**Exercise**
Retype the line in which "632x441 pixels. How" appears, then every line after it until the records end. Leave out the pictures.

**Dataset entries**

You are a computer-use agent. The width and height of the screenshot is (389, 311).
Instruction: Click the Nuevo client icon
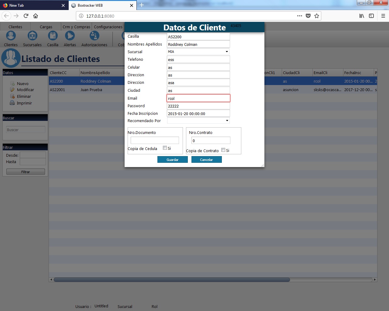(x=12, y=84)
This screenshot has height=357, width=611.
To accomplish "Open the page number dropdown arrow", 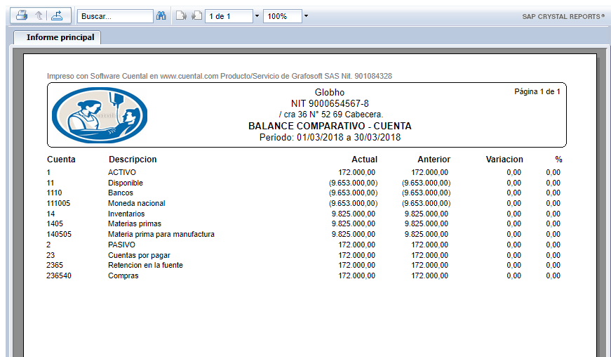I will tap(256, 16).
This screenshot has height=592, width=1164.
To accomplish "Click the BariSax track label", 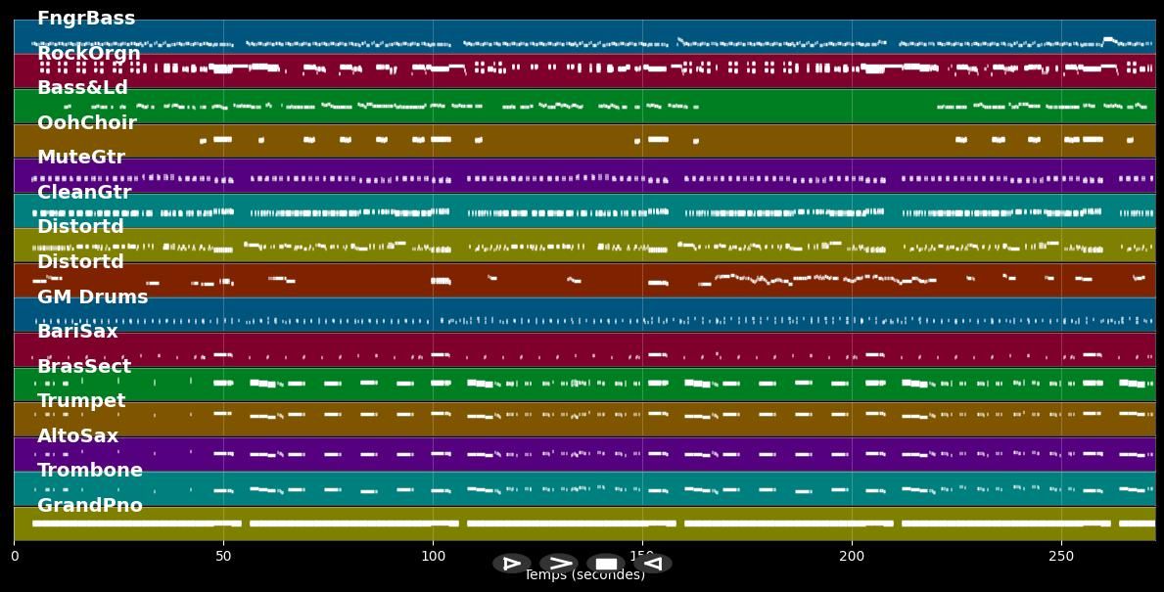I will 78,331.
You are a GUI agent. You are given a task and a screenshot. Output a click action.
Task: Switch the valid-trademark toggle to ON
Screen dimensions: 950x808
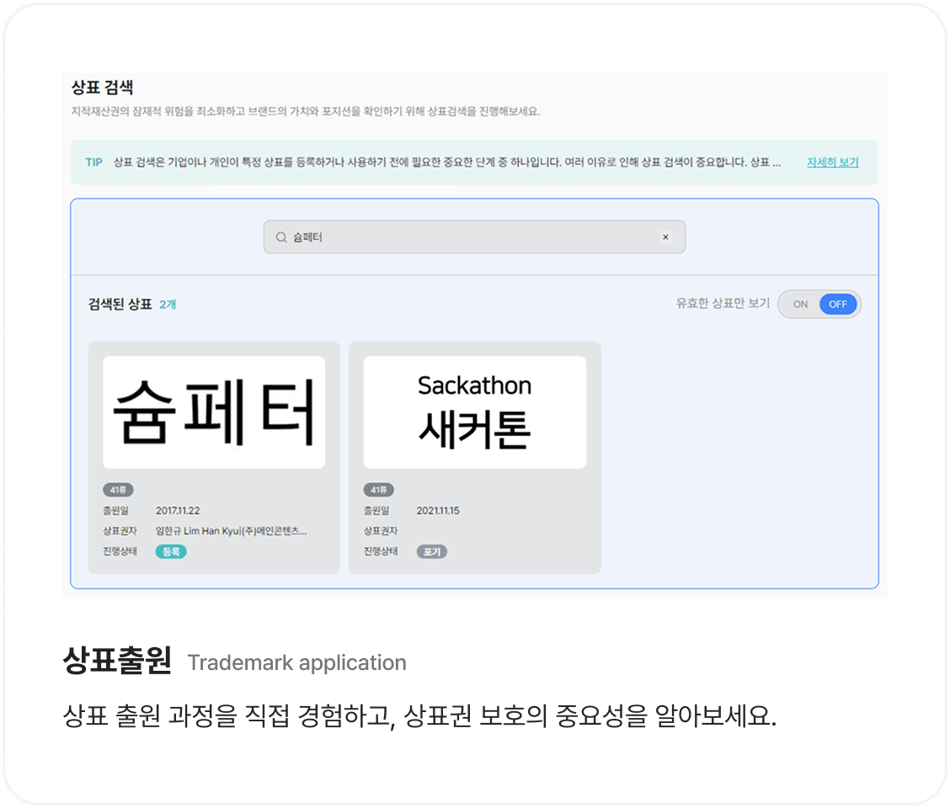[x=800, y=305]
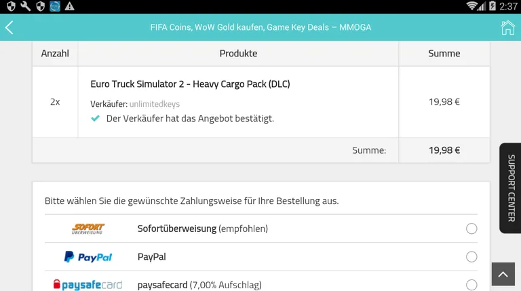The image size is (521, 291).
Task: Tap the MMOGA page title in header
Action: click(261, 28)
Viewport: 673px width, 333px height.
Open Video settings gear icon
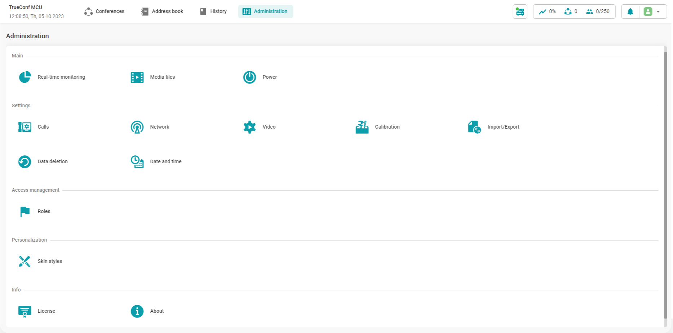click(249, 127)
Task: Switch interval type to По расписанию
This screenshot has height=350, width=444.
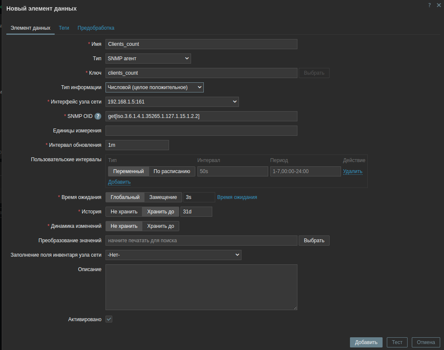Action: (172, 171)
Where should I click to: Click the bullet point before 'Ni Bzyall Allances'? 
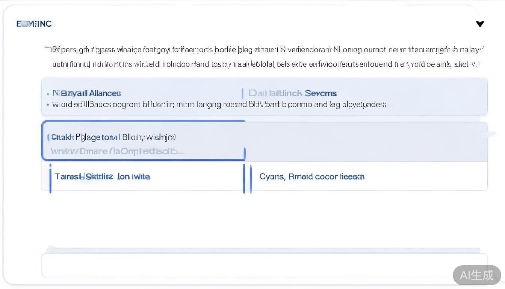(48, 94)
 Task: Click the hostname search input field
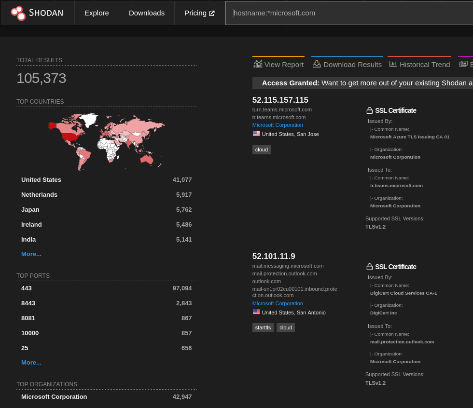pyautogui.click(x=338, y=13)
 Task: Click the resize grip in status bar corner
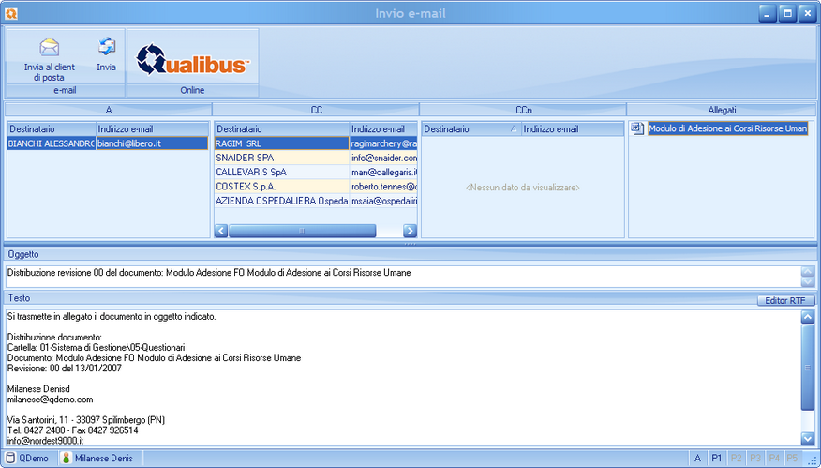(812, 460)
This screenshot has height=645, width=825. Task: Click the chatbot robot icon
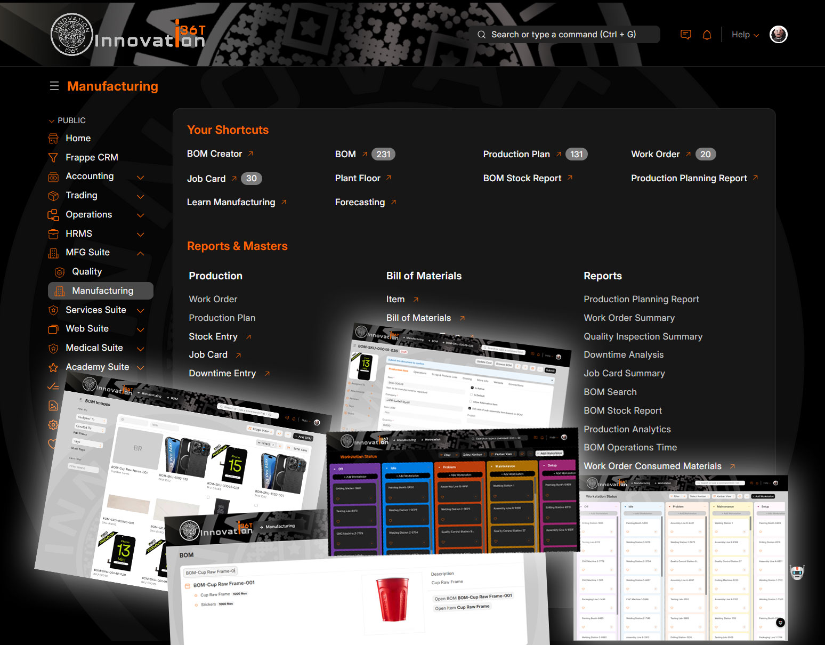(797, 573)
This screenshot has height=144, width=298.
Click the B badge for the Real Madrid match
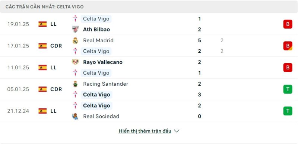[x=288, y=46]
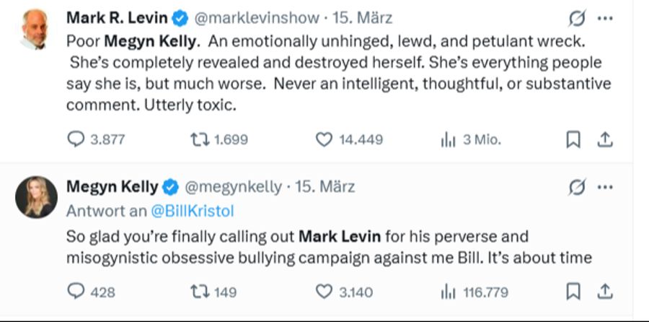Open more options on Kelly's tweet

click(606, 187)
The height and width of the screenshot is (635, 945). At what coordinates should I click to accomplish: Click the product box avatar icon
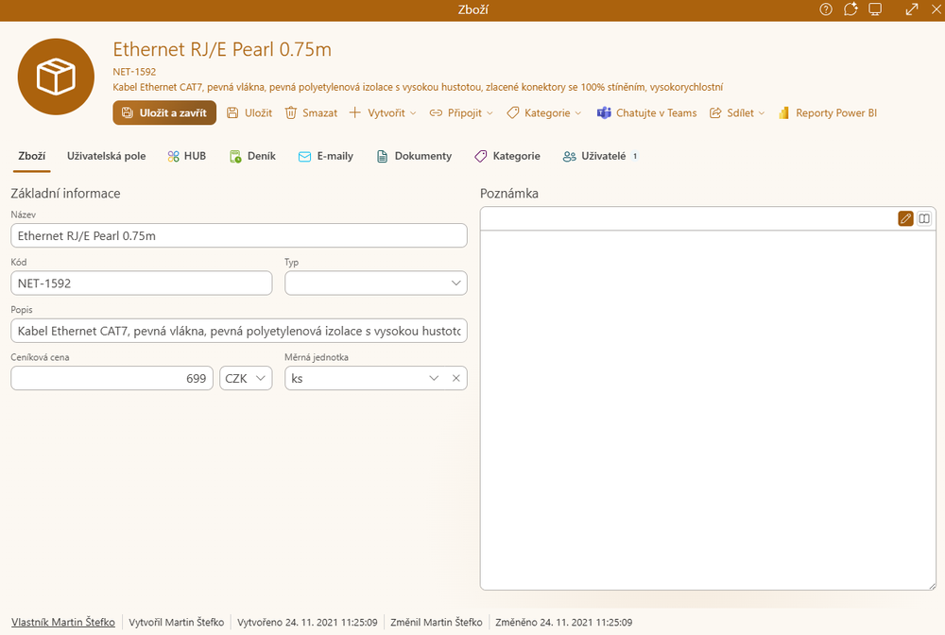[56, 77]
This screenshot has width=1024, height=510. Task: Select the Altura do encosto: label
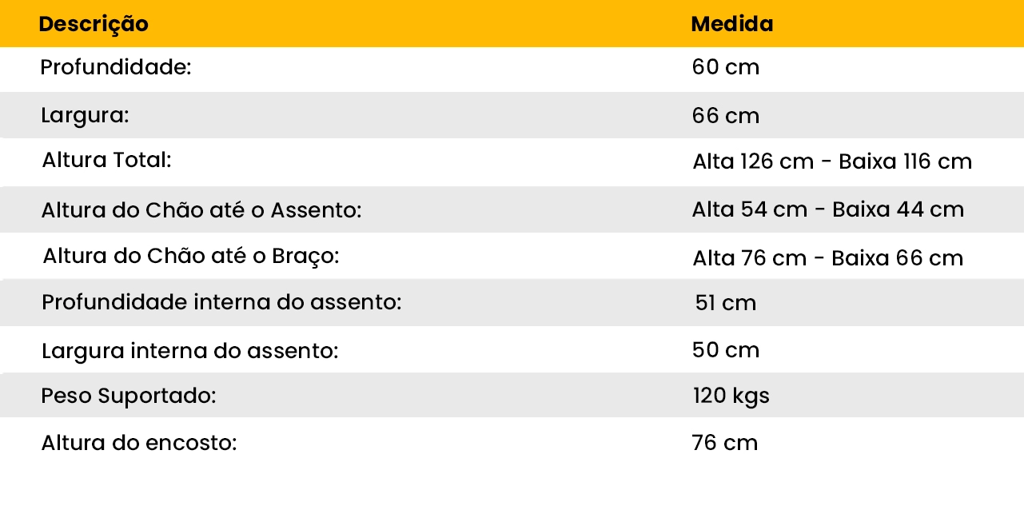click(x=139, y=442)
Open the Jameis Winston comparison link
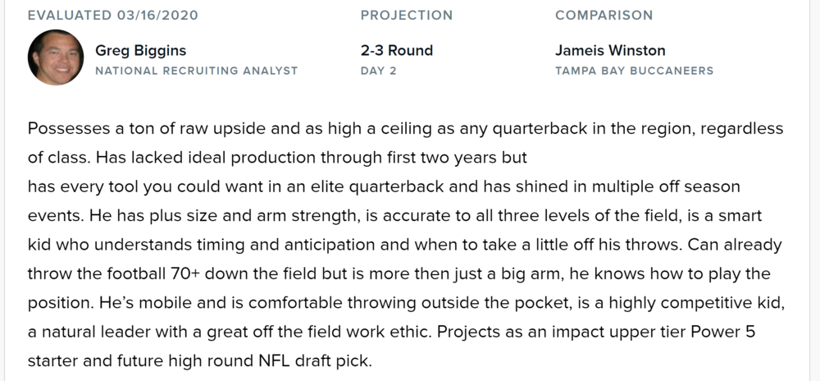The height and width of the screenshot is (381, 820). pos(609,51)
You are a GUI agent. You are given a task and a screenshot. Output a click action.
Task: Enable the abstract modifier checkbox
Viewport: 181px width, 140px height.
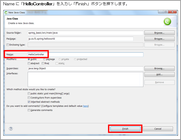tap(29, 63)
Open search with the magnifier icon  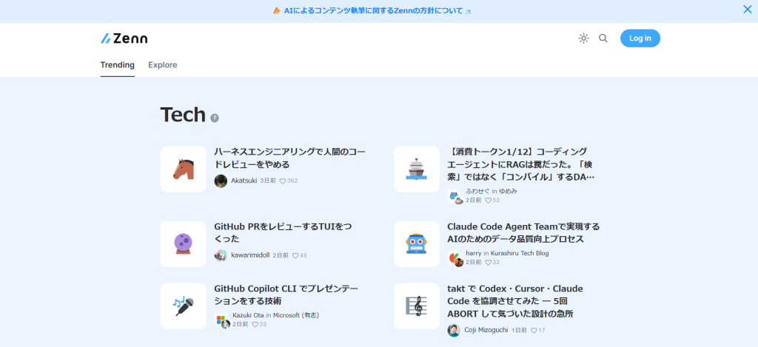603,38
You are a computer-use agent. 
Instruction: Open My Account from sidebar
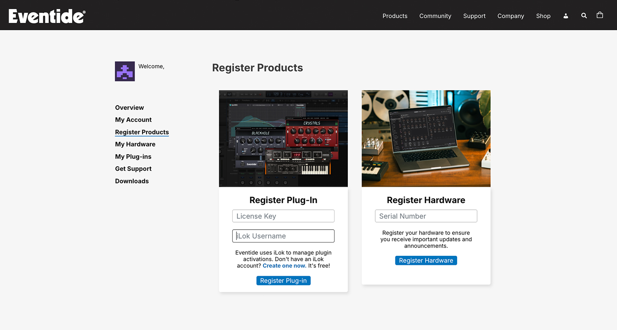coord(133,120)
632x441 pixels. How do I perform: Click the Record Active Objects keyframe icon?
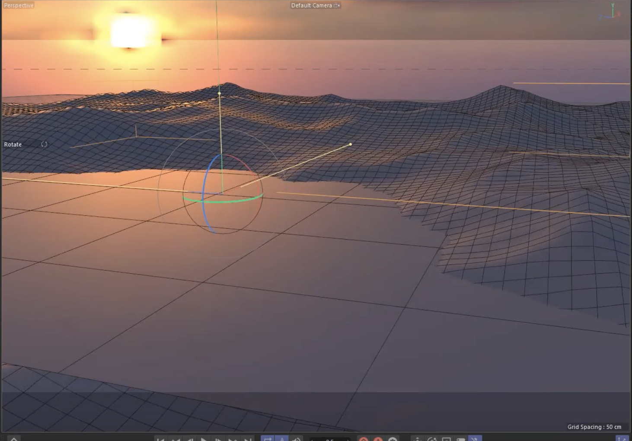363,439
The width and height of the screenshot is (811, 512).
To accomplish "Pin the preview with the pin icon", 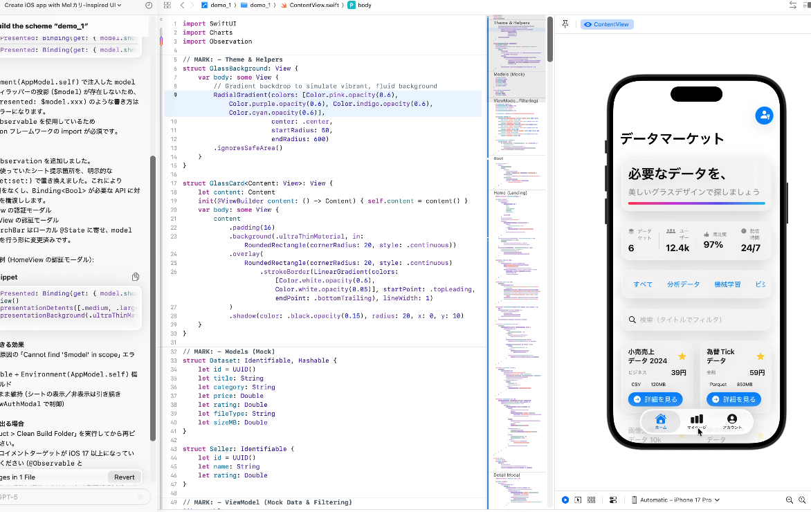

**Finished exercise**
632x441 pixels. How do I perform: Click the Record Active Objects keyframe icon?
363,439
The width and height of the screenshot is (811, 512).
To accomplish "Pin the preview with the pin icon", 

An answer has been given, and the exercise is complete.